──────── Excerpt

A homing rescue gene drive with multiplexed gRNAs reaches high frequency in cage populations but generates functional resistance
A homing rescue gene drive with multiplexed gRNAs reaches high frequency in cage populations but generates functional resistance
Tags: Gene drive, Population modification/replacement, Replicator/site directed nucleaseHou S, Chen J, Feng R, Xu X, Liang N, Champer J., Journal of Genetics and Genomics, 2024.
CRISPR homing gene drive is a potent technology with considerable potential for managing populations of medically and agriculturally significant insects. It induces a bias in the inheritance of the drive allele in progeny, rapidly spreading the desired gene construct throughout the population. Homing drives operate by Cas9 cleavage followed by homology-directed repair, copying the drive allele to the wild-type chromosome. However, resistance alleles formed by end-joining repair pose a significant obstacle to the spread of the drive. To address this challenge, we create a homing drive targeting the essential but haplosufficient hairy gene in Drosophila melanogaster. Our strategy involves eliminating nonfunctional resistance alleles, which are recessive lethal, while rescuing drive-carrying individuals with a recoded version of hairy. The drive inheritance rate is moderate, and multigenerational cage studies show drive spread to 96%-97% of the population. However, the drive fails to reach the whole population due to the formation of functional resistance alleles, despite use of four gRNAs. These alleles have a large deletion but likely utilize an alternate start codon, and they have a small fitness advantage over the drive.

────────────────
──────── Study material

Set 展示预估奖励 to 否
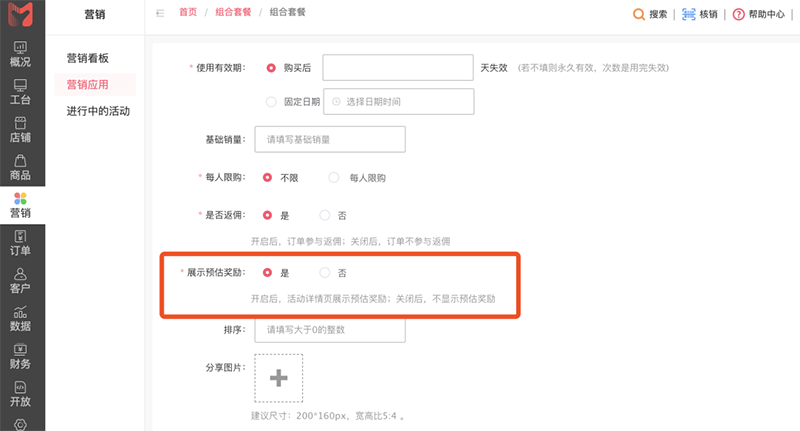 tap(324, 272)
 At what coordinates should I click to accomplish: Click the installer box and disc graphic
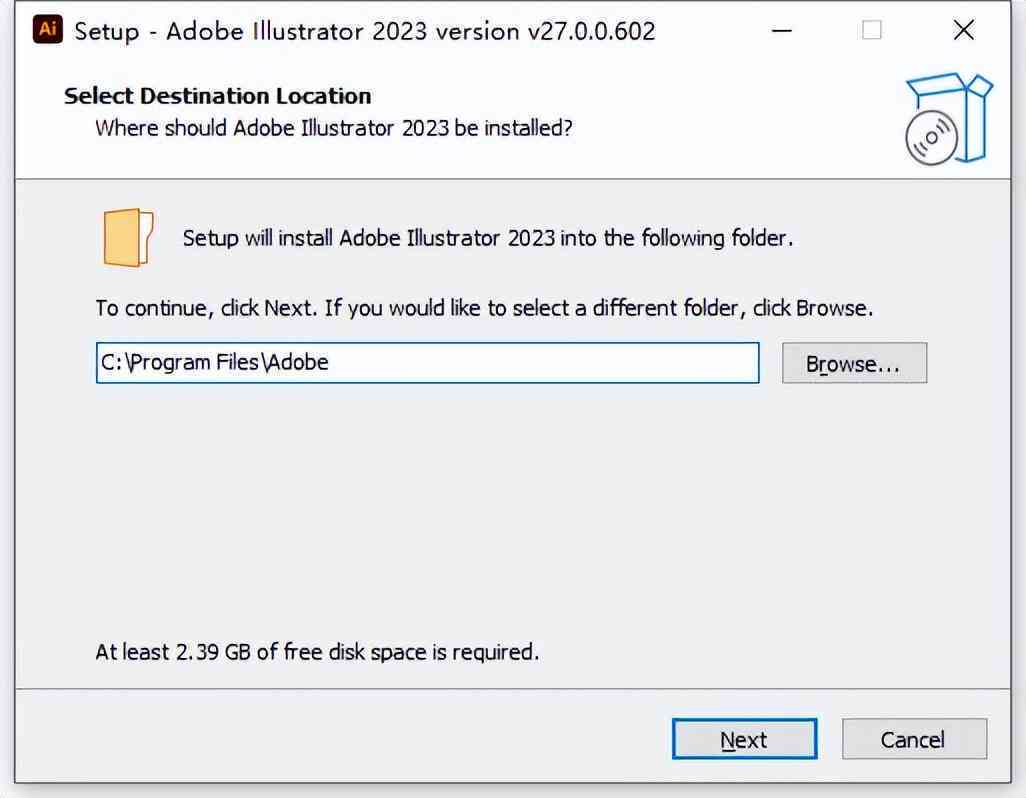pos(949,118)
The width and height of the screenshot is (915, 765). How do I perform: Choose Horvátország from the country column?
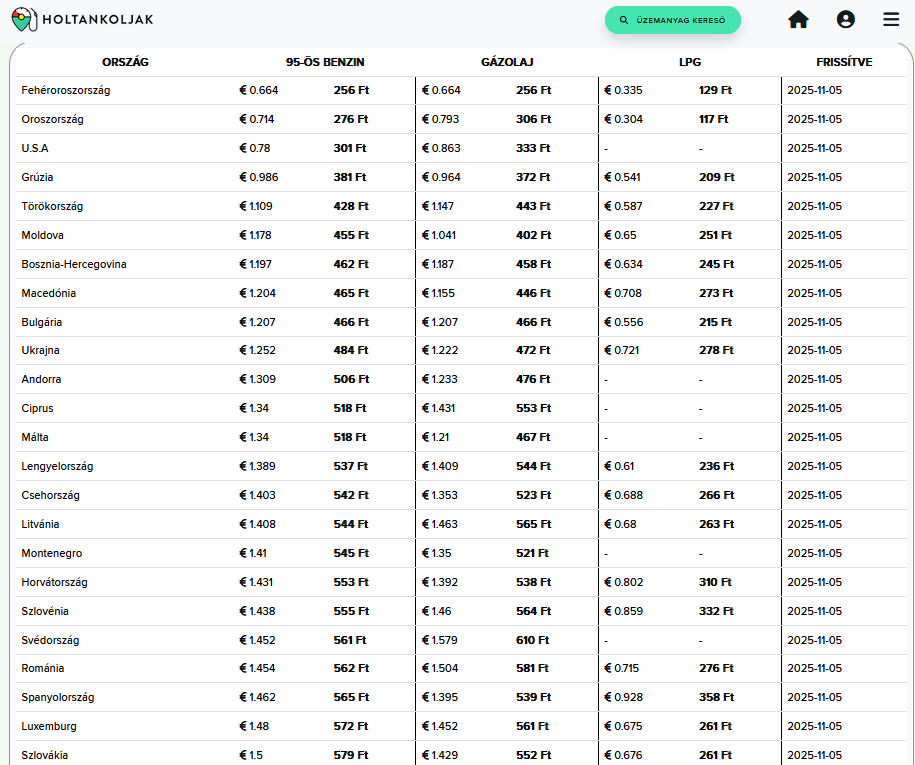pyautogui.click(x=55, y=582)
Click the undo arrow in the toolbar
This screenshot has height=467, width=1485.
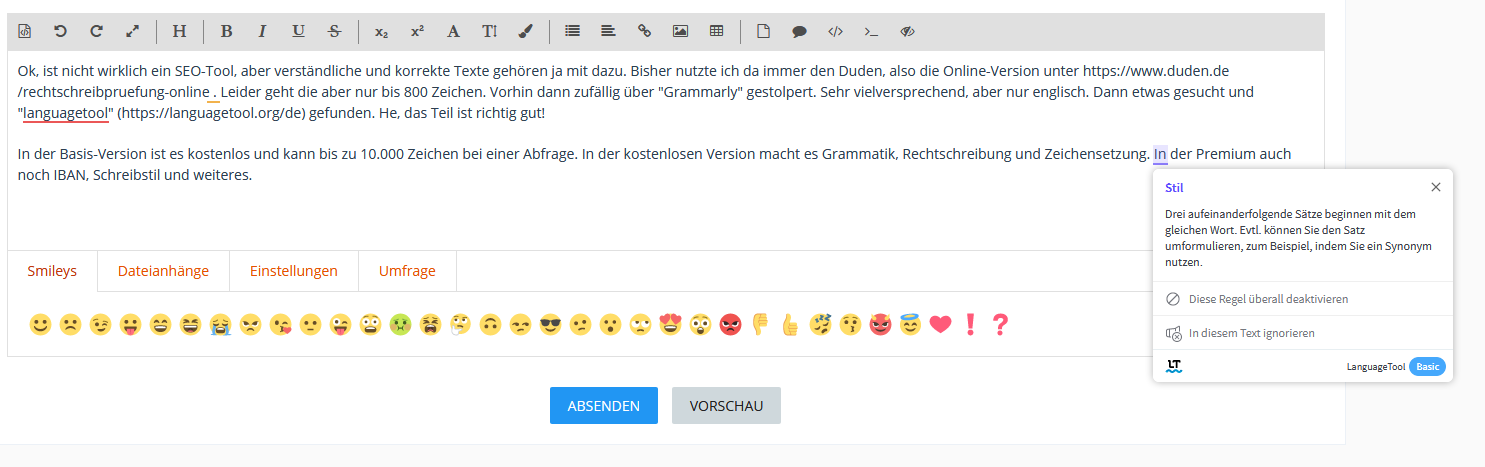60,31
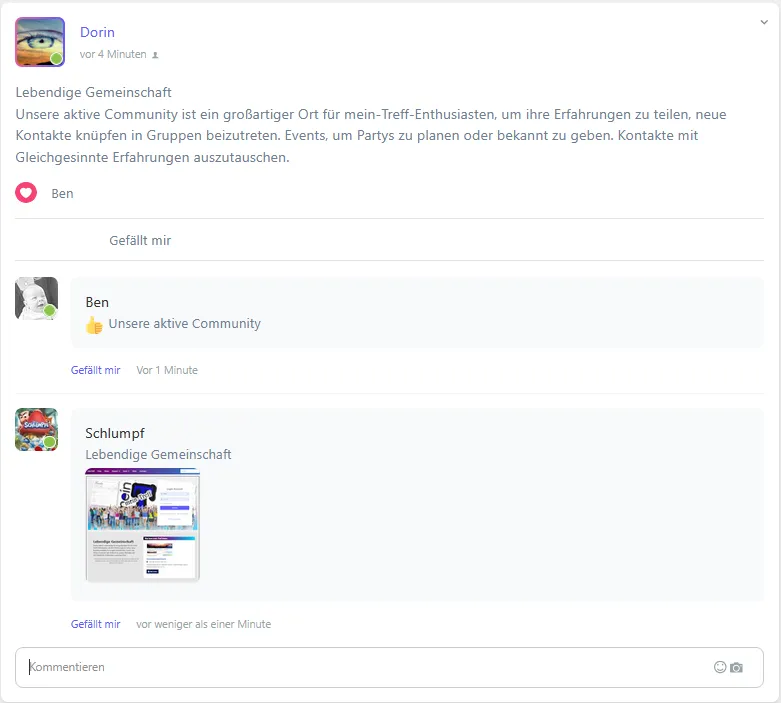Click Schlumpf's avatar image
The image size is (781, 703).
pyautogui.click(x=36, y=429)
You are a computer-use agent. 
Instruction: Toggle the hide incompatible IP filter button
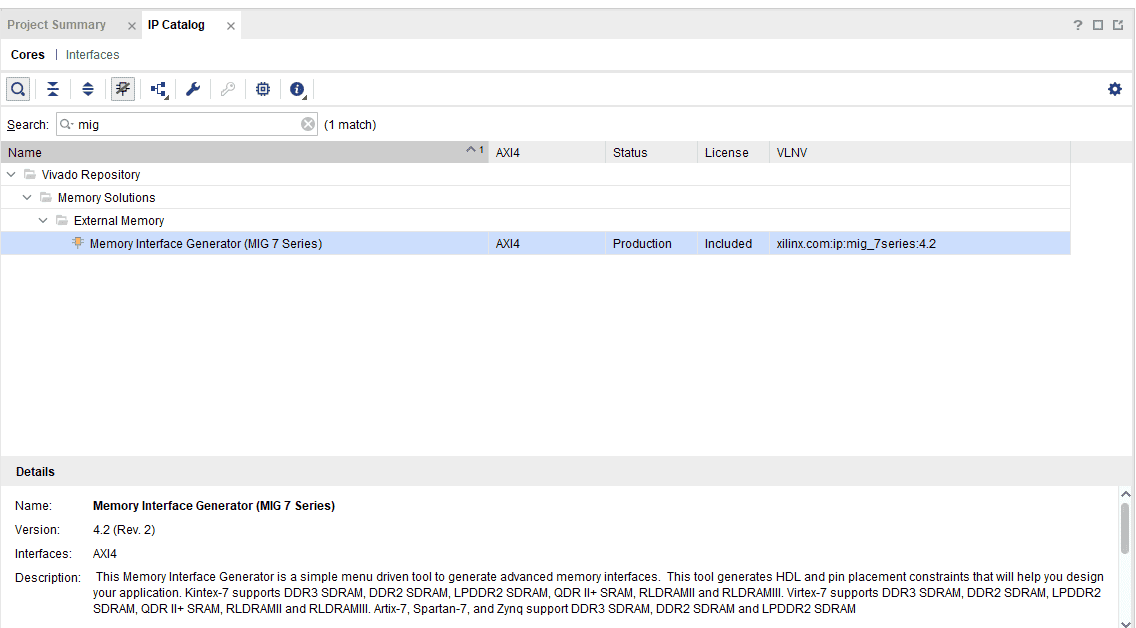123,89
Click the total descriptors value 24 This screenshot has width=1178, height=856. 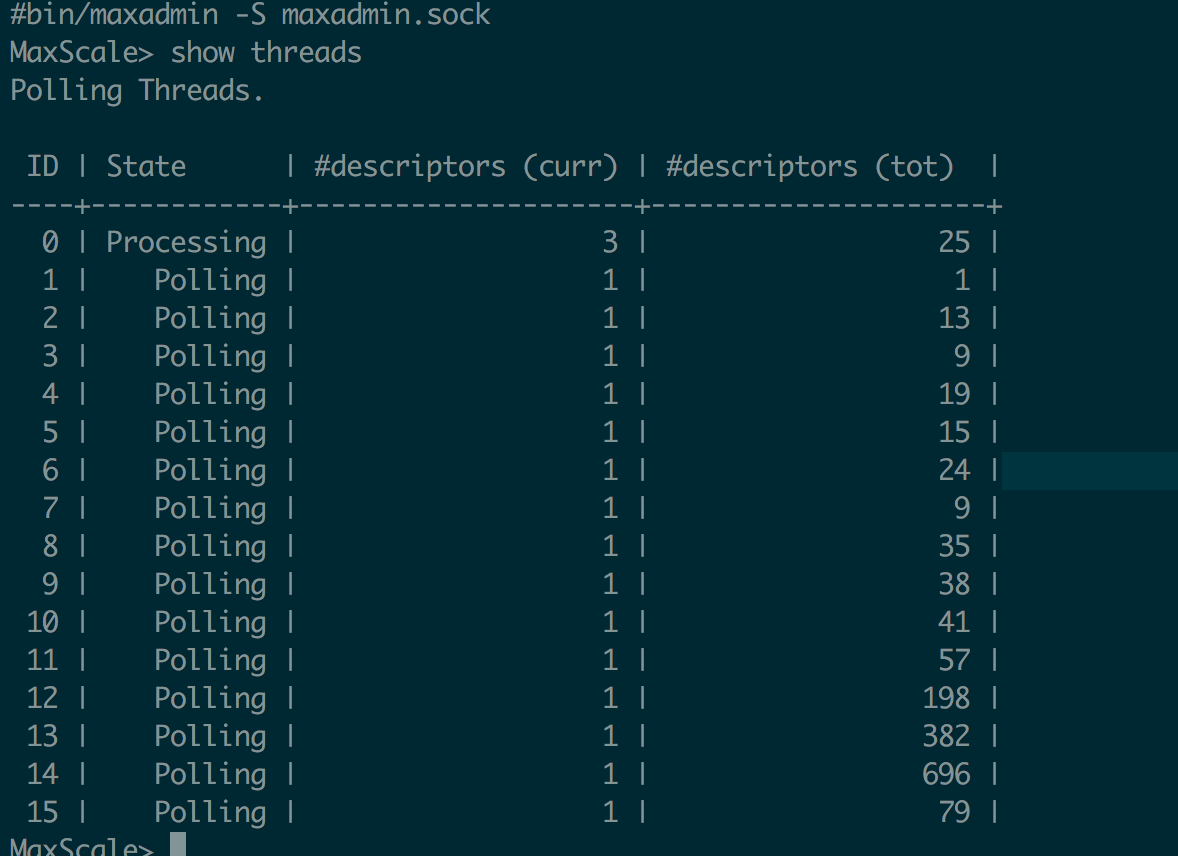pos(954,470)
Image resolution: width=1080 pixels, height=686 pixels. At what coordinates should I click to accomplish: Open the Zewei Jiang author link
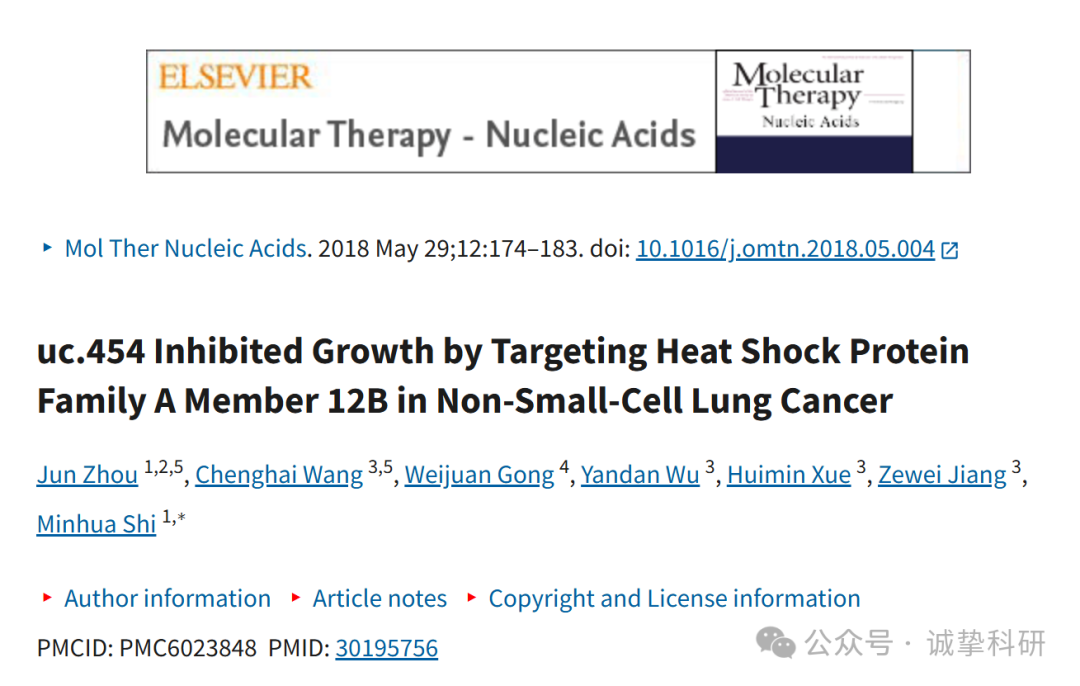point(942,475)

────────────────

#### [What you are asked to do]
Continue the abstract on the hairy-targeting homing rescue gene drive, starting after its final sentence.

#### [Exercise answer]
Thus, revised design strategies targeting more essential regions of a target gene may often be necessary to avoid such functional resistance, even when using multiplexed gRNAs. Replacement of the native 3′ UTR of the rescue element with a homolog from another species increases drive inheritance by 13%-24%. This was possibly because of reduced homology between the rescue element and nearby native DNA, which could also be an important design consideration for gene drives that utilize rescue elements.